B cell‐intrinsic MyD88 signaling controls IFN‐γ‐mediated early IgG2c class switching in mice in response to a particulate adjuvant

• Published in: European journal of immunology Vol. 49; no. 9; pp. 1433 - 1440
• Main Authors: Lee, Michelle Sue Jann, Natsume‐Kitatani, Yayoi, Temizoz, Burcu, Fujita, Yukiko, Konishi, Aki, Matsuda, Kyoko, Igari, Yoshikatsu, Tsukui, Toshihiro, Kobiyama, Kouji, Kuroda, Etsushi, Onishi, Motoyasu, Marichal, Thomas, Ise, Wataru, Inoue, Takeshi, Kurosaki, Tomohiro, Mizuguchi, Kenji, Akira, Shizuo, Ishii, Ken J, Coban, Cevayir
• Format: Journal Article Web Resource
• Language: English
• Published: Germany Wiley Subscription Services, Inc 01.09.2019; Wiley-VCH Verlag
• Subjects: adjuvant; Adjuvants; Adjuvants, Immunologic; Adjuvants, Immunologic - pharmacology; Animals; B lymphocyte; B-Lymphocytes; B-Lymphocytes - immunology; B cells; C57BL mouse; Class switching; Dendritic Cells; Dendritic Cells - immunology; Hemozoin; IFN-γ; Immunoglobulin Class Switching; Immunoglobulin Class Switching - immunology; Immunoglobulin G; Immunoglobulin G - immunology; Interferon; Interferon-gamma; Interferon-gamma - immunology; intrinsic MyD88; Killer Cells, Natural; Killer Cells, Natural - immunology; Life sciences; Lymphocytes; Lymphocytes B; Lymphocytes T; Mice; Mice, Inbred C57BL; Mice, Knockout; MyD88 protein; Myd88 protein, mouse; Myeloid Differentiation Factor 88; Myeloid Differentiation Factor 88 - immunology; Particulates; Recombination; Sciences du vivant; Signal Transduction; Signal Transduction - immunology; T lymphocyte; T-Lymphocytes; T-Lymphocytes - immunology; Vaccines; class switching; intrinsic MyD88; IFN-γ; adjuvant; B cells
• ISSN: 0014-2980; 1521-4141; 1521-4141
• DOI: 10.1002/eji.201848084

Adjuvants improve the potency of vaccines, but the modes of action (MOAs) of most adjuvants are largely unknown.
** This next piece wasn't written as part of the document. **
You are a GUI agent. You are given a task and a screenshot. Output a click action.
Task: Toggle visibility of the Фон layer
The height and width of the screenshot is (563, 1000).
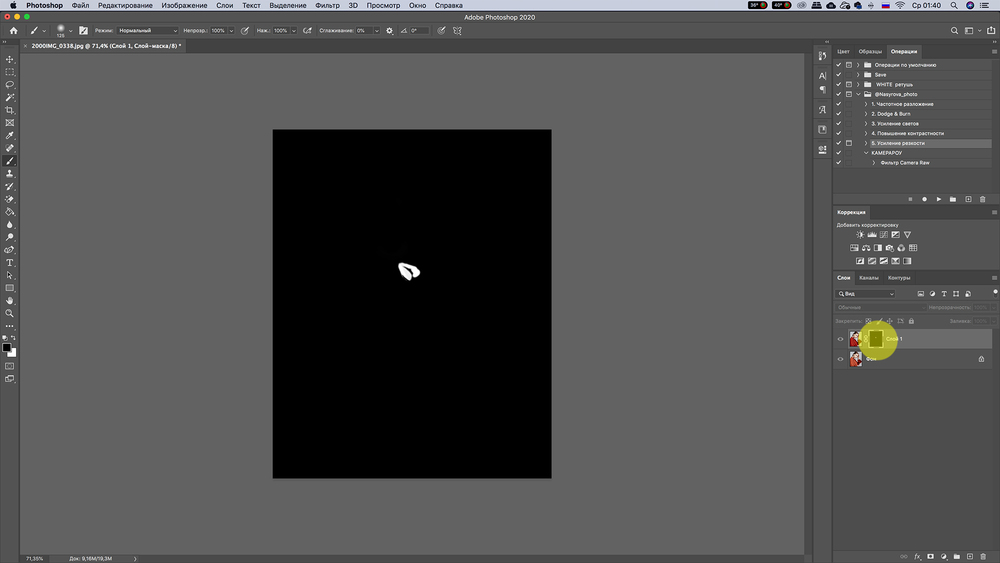840,358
TLR‐dependent and ‐independent innate immune signaling through the adaptor molecule MyD88 has been shown to be pivotal to the effects of most adjuvants; however, MyD88's involvement in the TLR‐independent MOAs of adjuvants is poorly understood. Here, using the T‐dependent antigen NIPOVA and a unique particulate adjuvant called synthetic hemozoin (sHZ), we show that MyD88 is required for early GC formation and enhanced antibody class‐switch recombination (CSR) in mice. Using cell‐type‐specific MyD88 KO mice, we found that IgG2c class switching, but not IgG1 class switching, was controlled by B cell‐intrinsic MyD88 signaling. Notably, IFN‐γ produced by various cells including T cells, NK cells, and dendritic cells was the primary cytokine for IgG2c CSR and B‐cell intrinsic MyD88 is required for IFN‐γ production. Moreover, IFN‐γ receptor (IFNγR) deficiency abolished sHZ‐induced IgG2c production, while recombinant IFN‐γ administration successfully rescued IgG2c CSR impairment in mice lacking B‐cell intrinsic MyD88. Together, our results show that B cell‐intrinsic MyD88 signaling is involved in the MOA of certain particulate adjuvants and this may enhance our specific understanding of how adjuvants and vaccines work. Cell‐intrinsic MyD88 plays differential roles in the modes of action of vaccine adjuvants. Using synthetic hemozoin particulate adjuvant, we found that B cell intrinsic MyD88 is required for IFNγ induction in T cells, NK cells and dendritic cells to induce IgG2c class switching in a TLR/IL1‐independent manner.